:: What you should do ::
Retype, word for word, every line of the records below starting at the one that contains "The image size is (1529, 784)." and ending at the one that contains "Task: Open 购物 shopping search via its icon"; include both of those lines and nothing more.

Pixel coordinate grounding data:
☆ ☆ ☆ ☆ ☆ ☆ ☆

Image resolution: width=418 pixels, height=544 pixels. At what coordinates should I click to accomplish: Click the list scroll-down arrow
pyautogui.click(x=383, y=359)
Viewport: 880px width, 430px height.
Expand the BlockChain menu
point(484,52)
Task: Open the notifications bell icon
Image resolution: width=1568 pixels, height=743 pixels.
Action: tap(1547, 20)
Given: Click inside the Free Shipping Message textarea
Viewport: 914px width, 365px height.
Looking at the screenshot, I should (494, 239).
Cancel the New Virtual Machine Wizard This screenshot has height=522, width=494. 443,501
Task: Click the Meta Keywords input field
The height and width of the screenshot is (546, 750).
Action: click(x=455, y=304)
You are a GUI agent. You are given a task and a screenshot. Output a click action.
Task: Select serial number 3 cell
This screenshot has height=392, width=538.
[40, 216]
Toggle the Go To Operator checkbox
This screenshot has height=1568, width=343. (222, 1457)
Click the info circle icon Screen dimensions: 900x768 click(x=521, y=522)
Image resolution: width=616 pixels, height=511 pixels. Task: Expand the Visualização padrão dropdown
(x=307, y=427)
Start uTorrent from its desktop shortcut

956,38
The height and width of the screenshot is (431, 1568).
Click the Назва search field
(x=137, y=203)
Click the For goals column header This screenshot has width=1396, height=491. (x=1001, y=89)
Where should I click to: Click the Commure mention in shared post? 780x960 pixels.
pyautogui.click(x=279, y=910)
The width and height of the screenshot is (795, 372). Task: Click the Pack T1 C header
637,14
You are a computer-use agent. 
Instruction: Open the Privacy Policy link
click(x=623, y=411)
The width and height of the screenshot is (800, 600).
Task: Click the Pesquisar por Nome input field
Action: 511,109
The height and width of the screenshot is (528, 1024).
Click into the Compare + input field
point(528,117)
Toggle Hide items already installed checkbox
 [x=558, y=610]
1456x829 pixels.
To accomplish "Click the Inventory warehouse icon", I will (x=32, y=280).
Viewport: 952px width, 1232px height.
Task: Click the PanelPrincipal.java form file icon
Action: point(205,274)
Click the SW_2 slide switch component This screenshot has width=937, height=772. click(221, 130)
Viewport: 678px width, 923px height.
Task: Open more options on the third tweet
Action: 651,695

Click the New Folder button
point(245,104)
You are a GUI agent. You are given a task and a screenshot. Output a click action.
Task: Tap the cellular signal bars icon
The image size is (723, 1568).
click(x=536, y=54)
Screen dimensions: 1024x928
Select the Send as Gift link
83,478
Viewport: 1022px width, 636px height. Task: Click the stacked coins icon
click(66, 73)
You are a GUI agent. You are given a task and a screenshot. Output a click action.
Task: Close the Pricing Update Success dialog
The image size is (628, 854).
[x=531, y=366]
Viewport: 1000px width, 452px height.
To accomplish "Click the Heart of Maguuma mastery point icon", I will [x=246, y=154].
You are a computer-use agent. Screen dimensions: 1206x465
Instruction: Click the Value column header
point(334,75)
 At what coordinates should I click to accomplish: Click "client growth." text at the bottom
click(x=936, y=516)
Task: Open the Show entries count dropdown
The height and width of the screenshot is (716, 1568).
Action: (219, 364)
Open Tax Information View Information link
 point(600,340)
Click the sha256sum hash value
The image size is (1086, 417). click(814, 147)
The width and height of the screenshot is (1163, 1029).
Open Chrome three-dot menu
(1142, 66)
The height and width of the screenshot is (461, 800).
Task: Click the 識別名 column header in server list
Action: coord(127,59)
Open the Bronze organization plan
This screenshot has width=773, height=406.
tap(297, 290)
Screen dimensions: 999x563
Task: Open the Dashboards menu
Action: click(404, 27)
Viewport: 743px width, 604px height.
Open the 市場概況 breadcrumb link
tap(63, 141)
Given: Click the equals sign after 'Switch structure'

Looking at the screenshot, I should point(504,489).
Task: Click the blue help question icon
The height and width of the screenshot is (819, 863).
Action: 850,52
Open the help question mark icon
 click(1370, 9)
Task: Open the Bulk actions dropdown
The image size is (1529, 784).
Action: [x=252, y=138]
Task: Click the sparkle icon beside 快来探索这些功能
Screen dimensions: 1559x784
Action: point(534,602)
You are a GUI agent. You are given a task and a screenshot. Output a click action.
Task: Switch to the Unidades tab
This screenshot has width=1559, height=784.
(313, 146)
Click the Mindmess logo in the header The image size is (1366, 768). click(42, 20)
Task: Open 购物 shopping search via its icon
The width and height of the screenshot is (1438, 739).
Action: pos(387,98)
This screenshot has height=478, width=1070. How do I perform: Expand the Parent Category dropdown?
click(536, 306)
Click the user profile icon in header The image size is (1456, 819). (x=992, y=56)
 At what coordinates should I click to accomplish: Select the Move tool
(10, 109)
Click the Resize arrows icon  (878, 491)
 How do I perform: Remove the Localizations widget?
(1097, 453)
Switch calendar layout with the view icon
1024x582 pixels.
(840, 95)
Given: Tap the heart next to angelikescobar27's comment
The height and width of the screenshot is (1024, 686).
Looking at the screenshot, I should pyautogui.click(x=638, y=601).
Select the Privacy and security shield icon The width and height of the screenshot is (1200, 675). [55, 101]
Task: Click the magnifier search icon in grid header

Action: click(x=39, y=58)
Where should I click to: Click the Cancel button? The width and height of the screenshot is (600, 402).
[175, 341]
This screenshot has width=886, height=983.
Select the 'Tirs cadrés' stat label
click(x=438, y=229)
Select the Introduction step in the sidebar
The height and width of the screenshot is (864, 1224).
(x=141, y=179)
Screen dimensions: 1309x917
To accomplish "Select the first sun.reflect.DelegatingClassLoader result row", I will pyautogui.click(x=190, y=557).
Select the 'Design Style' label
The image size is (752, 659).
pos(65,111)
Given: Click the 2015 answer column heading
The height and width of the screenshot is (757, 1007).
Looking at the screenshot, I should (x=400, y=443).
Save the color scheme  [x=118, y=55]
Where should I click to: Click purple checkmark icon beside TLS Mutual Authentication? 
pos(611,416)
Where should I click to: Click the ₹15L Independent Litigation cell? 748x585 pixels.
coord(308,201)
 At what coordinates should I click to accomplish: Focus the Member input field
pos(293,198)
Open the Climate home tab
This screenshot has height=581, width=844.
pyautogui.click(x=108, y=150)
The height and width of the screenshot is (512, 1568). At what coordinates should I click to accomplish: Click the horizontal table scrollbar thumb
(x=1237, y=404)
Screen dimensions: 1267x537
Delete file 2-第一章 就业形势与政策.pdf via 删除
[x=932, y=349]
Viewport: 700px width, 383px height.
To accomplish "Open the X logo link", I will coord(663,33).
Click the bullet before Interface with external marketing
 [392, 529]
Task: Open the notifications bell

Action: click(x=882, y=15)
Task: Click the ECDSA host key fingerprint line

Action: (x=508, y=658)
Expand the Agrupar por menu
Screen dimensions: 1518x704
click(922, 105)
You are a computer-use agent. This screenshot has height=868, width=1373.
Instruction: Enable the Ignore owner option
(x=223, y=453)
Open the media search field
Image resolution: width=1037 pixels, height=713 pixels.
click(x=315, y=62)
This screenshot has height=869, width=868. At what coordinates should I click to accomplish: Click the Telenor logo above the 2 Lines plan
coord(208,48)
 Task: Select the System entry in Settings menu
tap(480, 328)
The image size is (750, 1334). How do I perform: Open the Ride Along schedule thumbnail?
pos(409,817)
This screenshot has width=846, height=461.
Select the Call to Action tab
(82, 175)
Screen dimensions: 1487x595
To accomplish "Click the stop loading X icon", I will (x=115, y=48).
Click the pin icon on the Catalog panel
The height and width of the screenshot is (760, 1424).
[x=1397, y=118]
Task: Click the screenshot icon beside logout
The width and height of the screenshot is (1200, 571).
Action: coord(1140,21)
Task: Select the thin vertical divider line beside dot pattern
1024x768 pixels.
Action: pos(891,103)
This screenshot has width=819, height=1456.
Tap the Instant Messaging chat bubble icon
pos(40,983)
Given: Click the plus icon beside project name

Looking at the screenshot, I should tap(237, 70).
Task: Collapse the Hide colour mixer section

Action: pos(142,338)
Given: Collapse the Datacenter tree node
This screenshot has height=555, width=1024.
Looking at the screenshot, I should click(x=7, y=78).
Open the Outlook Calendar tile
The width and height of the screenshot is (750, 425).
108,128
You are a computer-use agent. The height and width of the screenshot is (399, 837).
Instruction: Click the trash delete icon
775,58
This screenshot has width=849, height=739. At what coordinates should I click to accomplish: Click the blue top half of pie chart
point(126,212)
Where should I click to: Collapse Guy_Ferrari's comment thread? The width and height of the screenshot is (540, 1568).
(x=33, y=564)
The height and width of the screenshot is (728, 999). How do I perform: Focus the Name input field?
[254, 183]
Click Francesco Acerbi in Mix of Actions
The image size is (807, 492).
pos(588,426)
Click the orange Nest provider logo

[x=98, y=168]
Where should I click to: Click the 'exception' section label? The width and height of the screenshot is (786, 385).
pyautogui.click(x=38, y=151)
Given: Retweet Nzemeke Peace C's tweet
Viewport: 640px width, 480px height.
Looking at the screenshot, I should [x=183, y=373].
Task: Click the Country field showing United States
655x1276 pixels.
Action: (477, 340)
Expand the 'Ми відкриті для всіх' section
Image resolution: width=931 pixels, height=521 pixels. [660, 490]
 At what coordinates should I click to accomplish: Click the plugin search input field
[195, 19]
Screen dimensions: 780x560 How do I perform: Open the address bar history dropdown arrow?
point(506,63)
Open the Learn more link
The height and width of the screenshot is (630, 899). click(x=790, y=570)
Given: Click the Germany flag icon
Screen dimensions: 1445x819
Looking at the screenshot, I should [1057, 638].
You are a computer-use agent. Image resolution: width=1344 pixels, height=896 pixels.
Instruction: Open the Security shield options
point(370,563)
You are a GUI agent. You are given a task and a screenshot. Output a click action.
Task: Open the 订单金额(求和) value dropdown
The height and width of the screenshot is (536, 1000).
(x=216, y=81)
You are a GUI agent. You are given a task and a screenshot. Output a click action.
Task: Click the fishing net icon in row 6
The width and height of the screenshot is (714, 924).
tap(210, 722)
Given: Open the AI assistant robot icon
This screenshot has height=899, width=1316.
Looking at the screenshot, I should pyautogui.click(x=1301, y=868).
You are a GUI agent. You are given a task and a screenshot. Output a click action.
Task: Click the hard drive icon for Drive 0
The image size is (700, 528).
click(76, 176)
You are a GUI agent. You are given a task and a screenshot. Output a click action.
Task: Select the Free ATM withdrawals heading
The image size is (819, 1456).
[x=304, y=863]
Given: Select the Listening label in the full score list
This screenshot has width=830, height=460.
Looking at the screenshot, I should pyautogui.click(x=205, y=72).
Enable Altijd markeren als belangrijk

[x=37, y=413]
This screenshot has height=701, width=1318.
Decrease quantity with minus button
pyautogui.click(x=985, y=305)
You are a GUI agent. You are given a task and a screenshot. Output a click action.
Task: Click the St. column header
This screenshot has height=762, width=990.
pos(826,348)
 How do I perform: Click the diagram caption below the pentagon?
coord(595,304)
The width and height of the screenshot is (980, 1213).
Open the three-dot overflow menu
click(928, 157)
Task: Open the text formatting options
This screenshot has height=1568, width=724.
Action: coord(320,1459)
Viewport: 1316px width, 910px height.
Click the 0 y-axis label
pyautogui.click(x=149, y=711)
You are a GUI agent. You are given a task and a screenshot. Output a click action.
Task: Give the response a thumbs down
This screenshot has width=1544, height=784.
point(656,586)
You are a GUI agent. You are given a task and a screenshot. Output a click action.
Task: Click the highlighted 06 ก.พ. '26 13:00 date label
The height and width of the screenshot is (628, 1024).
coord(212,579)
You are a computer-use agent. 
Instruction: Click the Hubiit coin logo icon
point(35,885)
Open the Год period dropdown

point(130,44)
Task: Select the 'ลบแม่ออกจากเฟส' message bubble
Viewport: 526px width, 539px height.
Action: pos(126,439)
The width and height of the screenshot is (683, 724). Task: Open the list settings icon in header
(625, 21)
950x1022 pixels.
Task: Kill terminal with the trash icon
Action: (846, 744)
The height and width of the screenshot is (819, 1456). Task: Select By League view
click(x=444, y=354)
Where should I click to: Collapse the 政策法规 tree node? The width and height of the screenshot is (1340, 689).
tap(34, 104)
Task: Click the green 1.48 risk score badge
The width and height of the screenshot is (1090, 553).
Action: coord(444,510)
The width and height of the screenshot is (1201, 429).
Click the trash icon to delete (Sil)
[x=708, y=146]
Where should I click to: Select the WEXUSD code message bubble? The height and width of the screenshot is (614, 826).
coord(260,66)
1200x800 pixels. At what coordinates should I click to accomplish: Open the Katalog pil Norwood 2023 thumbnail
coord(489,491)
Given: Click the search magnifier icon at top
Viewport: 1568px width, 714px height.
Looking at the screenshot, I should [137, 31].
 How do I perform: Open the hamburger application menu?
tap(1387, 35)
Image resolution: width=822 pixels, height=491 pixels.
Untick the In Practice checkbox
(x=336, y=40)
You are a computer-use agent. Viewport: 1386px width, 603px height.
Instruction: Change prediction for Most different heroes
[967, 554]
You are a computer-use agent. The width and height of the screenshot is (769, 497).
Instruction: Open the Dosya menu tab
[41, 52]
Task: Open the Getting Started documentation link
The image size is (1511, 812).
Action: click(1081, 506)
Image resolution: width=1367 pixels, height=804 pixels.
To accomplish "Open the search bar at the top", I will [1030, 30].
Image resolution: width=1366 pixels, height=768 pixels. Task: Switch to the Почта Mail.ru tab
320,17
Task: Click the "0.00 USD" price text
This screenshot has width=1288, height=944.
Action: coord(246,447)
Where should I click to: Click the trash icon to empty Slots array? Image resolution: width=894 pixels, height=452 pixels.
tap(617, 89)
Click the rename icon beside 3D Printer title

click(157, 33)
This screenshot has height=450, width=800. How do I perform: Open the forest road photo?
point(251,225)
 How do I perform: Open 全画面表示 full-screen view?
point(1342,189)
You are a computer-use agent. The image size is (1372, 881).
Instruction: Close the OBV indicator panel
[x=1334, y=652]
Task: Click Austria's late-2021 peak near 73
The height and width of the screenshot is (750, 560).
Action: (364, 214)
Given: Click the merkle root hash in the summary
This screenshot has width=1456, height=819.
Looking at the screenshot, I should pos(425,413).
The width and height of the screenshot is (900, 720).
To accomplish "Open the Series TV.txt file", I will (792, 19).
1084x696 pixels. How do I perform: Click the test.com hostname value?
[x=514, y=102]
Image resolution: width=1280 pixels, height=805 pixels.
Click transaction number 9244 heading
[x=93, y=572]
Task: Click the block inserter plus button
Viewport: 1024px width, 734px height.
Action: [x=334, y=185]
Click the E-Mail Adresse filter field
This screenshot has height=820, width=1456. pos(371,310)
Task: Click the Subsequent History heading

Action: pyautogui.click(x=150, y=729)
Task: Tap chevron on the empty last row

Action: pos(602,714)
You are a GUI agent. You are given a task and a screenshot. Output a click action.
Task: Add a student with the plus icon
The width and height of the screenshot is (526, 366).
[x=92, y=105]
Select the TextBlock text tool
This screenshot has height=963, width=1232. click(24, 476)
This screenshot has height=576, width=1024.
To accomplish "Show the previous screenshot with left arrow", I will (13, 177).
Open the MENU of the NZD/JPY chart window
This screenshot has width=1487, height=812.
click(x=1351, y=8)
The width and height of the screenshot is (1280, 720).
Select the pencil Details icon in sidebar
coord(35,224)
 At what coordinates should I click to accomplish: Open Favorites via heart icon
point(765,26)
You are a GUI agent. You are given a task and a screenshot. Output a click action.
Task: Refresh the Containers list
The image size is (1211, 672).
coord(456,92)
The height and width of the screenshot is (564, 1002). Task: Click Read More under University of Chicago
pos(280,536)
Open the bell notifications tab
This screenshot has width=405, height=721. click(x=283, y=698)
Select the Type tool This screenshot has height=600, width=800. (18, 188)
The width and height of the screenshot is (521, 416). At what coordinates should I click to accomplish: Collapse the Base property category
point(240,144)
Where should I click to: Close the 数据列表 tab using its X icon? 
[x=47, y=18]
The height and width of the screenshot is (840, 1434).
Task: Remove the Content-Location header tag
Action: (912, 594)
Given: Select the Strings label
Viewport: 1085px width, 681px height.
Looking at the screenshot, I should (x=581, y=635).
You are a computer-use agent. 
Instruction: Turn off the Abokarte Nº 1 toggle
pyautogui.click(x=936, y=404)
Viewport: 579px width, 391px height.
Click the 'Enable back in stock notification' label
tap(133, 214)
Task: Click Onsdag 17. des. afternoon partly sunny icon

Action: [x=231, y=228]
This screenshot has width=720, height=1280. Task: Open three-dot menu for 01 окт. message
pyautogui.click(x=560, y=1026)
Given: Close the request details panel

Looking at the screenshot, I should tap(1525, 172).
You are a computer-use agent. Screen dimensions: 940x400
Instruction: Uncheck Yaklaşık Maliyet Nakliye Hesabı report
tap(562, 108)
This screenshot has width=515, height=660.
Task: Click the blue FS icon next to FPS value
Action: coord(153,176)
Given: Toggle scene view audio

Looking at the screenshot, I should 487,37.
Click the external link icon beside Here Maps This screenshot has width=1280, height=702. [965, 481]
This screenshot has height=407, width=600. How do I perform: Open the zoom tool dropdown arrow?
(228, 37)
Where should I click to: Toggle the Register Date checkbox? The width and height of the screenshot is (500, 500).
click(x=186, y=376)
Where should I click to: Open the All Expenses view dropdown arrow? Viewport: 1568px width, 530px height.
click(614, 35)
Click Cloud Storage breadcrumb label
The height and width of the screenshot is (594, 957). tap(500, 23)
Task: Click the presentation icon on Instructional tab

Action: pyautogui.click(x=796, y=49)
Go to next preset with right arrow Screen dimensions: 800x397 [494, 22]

☆ ☆ ☆ ☆ ☆ ☆ ☆

:: Result below ::
The image size is (1529, 784).
Action: [x=252, y=138]
Task: Click the sparkle icon beside 快来探索这些功能
Screen dimensions: 1559x784
Action: point(534,602)
You are a GUI agent. You are given a task and a screenshot. Output a click action.
Task: Switch to the Unidades tab
This screenshot has width=1559, height=784.
(313, 146)
Click the Mindmess logo in the header The image size is (1366, 768). click(42, 20)
Task: Open 购物 shopping search via its icon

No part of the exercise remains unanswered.